On Nov 16, 2007, at 11:19 AM, Jeff White wrote:

> It disturbs me that some in our profession think a persona can be  
> non-data driven. It's bad for our profession if we have people out  
> there calling their guesswork personas. As you say, personas have been
> well defined by many in our field for a long time. Heck, just the  
> general concepts that 1) user research is important, and 2) that it  
> should be based on well conducted, objective, non-biased techniques  
> and data is the core concept of UCD and should be common knowledge  
> to any UCD practitioner[...]
>
> Why is this happening and what can we do to fight it?

Education.

This disturbs me as well. This past year I taught a full day workshop  
on crafting data-driven design research personas—this is my fourth  
time teaching such a workshop/class. Just like every other time I've  
taught it, I began by asking, by a show of hands, how many people have  
actually been involved in persona creation—little more than half. When  
asked how they learned the methods they used to create personas, I get  
the same responses:

1. "I read About Face."
2. "I looked at other sample personas."
3. "I worked with someone who had done them before."
4. "I read the Persona Lifecycle book." (this one was new)

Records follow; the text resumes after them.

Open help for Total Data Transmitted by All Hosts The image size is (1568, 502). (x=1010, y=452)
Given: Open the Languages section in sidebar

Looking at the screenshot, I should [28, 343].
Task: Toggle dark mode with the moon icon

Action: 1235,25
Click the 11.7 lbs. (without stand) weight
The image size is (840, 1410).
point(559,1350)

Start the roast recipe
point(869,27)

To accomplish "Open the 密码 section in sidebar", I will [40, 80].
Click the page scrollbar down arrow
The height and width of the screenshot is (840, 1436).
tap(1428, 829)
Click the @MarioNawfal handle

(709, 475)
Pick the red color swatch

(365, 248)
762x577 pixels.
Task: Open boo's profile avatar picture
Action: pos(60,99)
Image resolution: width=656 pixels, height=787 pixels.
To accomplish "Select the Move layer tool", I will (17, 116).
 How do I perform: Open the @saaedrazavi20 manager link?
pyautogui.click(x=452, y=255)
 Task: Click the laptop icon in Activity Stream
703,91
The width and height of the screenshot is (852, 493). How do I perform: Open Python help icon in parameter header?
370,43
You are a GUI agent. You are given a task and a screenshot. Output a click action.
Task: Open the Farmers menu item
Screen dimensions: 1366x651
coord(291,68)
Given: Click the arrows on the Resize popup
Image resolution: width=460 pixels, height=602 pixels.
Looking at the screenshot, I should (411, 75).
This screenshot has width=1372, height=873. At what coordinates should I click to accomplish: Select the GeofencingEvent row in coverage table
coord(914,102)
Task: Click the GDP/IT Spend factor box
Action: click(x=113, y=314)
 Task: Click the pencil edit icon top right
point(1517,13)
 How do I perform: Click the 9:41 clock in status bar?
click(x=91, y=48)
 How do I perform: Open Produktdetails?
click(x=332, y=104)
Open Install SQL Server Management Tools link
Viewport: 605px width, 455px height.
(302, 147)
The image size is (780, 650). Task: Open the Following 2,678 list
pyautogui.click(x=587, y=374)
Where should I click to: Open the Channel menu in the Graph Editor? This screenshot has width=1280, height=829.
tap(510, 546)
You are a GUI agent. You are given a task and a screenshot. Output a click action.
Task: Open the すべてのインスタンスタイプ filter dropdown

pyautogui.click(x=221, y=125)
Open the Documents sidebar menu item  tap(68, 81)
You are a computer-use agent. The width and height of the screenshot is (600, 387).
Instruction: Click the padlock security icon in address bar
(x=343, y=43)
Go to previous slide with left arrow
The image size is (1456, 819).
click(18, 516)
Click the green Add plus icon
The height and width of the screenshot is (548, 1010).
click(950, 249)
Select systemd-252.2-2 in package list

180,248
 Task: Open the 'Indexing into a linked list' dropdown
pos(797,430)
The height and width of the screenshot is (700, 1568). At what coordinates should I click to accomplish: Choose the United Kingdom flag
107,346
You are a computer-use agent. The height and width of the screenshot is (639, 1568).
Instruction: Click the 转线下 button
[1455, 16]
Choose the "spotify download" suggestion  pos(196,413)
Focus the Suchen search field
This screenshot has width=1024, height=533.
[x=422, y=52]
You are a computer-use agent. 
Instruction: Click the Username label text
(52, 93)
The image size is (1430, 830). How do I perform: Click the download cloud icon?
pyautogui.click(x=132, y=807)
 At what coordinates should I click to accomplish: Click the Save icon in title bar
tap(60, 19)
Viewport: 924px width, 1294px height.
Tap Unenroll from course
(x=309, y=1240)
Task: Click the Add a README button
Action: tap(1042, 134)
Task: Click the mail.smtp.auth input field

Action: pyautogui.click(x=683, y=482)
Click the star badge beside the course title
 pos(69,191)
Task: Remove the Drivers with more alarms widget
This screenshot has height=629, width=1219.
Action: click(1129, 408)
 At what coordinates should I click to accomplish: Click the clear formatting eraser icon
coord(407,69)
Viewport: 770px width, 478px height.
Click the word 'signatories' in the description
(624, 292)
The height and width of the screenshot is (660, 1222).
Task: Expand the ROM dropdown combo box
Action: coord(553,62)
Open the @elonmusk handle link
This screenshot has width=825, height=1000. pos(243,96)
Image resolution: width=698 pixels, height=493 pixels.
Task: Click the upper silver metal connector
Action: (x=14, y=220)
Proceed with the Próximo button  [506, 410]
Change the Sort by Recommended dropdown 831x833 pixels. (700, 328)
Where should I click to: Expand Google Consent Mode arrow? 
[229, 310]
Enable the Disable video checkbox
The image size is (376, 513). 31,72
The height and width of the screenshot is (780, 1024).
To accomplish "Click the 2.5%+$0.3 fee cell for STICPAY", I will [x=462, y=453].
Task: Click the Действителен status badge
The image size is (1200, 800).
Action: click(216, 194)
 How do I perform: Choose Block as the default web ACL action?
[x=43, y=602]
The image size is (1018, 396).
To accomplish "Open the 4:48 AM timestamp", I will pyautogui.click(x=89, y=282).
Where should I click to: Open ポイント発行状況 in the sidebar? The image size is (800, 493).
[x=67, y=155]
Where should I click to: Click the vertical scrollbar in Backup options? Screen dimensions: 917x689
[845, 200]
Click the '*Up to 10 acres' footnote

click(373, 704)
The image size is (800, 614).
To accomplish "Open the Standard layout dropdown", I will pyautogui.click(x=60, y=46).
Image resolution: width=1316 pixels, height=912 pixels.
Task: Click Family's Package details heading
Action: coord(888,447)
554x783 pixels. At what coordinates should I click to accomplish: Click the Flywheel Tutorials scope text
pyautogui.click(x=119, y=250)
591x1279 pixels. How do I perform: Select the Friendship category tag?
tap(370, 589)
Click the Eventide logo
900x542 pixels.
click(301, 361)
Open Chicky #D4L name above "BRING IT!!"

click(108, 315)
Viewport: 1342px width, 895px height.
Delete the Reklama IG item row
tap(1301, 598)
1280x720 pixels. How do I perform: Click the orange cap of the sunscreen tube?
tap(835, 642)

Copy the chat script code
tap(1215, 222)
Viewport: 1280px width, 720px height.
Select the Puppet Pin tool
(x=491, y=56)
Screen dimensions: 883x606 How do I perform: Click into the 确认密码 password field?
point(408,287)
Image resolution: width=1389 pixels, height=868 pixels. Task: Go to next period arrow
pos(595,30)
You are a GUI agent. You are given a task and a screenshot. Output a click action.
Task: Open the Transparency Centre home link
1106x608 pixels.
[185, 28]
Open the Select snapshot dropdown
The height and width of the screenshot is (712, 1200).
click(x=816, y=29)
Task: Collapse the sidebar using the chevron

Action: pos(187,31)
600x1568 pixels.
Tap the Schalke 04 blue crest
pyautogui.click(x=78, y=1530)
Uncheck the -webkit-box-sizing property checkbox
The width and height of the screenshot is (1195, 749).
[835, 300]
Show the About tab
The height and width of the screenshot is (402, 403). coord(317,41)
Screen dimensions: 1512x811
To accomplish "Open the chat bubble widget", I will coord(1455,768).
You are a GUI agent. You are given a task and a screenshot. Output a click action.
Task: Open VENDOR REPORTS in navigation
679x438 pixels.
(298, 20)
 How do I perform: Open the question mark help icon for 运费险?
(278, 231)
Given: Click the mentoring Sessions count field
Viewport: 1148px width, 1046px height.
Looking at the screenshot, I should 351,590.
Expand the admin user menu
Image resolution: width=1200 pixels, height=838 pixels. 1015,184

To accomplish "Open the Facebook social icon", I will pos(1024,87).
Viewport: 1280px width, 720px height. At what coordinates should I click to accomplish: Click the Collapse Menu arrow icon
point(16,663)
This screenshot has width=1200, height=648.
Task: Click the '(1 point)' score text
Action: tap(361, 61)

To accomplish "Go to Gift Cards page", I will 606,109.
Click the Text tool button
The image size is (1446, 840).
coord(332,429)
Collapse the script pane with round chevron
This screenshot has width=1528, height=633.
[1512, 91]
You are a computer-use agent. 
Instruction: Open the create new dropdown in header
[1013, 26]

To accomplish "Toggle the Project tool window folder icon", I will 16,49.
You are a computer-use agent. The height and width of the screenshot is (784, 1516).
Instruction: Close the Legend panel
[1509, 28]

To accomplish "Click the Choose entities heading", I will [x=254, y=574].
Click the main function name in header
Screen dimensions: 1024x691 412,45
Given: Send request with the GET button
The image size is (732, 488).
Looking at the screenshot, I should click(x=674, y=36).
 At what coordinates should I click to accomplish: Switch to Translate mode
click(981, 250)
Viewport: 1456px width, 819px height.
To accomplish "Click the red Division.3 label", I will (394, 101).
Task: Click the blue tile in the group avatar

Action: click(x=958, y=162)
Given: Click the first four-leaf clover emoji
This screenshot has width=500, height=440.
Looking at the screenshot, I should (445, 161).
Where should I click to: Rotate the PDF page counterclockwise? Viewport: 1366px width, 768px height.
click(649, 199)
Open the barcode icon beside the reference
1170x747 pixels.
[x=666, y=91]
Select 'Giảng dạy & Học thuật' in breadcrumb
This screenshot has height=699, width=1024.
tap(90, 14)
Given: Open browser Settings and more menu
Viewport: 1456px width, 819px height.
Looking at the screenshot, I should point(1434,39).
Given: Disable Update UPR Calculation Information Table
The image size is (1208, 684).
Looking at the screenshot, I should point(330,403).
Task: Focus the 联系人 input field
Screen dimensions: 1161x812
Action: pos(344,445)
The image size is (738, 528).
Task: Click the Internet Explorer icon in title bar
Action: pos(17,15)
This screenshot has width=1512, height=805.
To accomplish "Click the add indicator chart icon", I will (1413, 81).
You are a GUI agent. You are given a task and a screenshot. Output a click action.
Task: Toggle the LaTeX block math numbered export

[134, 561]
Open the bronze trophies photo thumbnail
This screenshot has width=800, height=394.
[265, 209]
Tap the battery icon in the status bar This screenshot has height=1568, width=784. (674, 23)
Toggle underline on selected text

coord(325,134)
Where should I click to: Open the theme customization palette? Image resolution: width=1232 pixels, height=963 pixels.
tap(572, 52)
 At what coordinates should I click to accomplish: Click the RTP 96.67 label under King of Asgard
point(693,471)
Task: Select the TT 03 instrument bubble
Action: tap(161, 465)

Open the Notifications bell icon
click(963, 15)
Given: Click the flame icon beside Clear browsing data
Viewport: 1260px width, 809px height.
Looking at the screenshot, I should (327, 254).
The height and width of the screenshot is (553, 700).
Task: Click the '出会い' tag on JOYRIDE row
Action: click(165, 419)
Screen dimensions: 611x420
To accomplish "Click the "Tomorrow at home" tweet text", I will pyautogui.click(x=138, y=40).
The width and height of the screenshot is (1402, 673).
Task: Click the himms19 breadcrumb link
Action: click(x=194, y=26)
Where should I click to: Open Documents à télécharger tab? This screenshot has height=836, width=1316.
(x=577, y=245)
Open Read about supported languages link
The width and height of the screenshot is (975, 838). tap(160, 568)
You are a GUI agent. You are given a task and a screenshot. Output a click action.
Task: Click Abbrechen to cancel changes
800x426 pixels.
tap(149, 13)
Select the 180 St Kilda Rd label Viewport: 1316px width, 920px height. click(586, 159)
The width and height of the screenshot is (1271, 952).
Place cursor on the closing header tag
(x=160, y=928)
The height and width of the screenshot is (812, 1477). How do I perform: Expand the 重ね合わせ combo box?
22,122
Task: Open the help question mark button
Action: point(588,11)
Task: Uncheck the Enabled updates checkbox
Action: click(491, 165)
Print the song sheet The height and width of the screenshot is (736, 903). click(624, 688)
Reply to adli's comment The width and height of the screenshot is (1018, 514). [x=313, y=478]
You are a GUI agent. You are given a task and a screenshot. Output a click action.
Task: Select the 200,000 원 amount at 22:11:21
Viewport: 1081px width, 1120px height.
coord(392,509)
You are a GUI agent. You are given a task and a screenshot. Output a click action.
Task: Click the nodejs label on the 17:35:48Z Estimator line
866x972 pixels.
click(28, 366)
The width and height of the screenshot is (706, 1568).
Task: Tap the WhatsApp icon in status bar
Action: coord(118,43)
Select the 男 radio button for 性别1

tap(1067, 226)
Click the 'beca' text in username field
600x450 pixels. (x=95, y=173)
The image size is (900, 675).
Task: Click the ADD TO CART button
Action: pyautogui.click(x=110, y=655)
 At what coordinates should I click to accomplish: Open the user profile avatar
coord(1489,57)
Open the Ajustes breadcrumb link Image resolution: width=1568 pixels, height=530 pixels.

First of all, About Face, while I love the book, doesn't actually  
describe in great detail how to create personas. It talks about them,  
but doesn't describe the craft particularly well. The fact is that  
there are very few detailed resources available for how-tos on  
constructing personas that are data-driven (the only true persona as  
far as I'm concerned). The most thorough book might be the Persona  
Lifecycle, but I don't find it particularly useful for a number of  
reasons I've already stated in the past.

Looking at other examples of personas—frankly, I find that a bit  
scary. I don't know of too many good persona examples out there. Even  
Forrester, who has a scoring system for personas, which while not as  
comprehensive as what I expect, does provide a pretty good measure for  
personas, sampled close to two dozen firms for persona work this past  
year and only 2 came out with passing grades—2 out of 23-25. What does  
that say about the quality of persona work coming out of our field  
today?

So, how do we fight it? Education. Those of us who can, also need to  
teach.


Cheers!

Todd Zaki Warfel
President, Design Researcher
Messagefirst | Designing Information. Beautifully.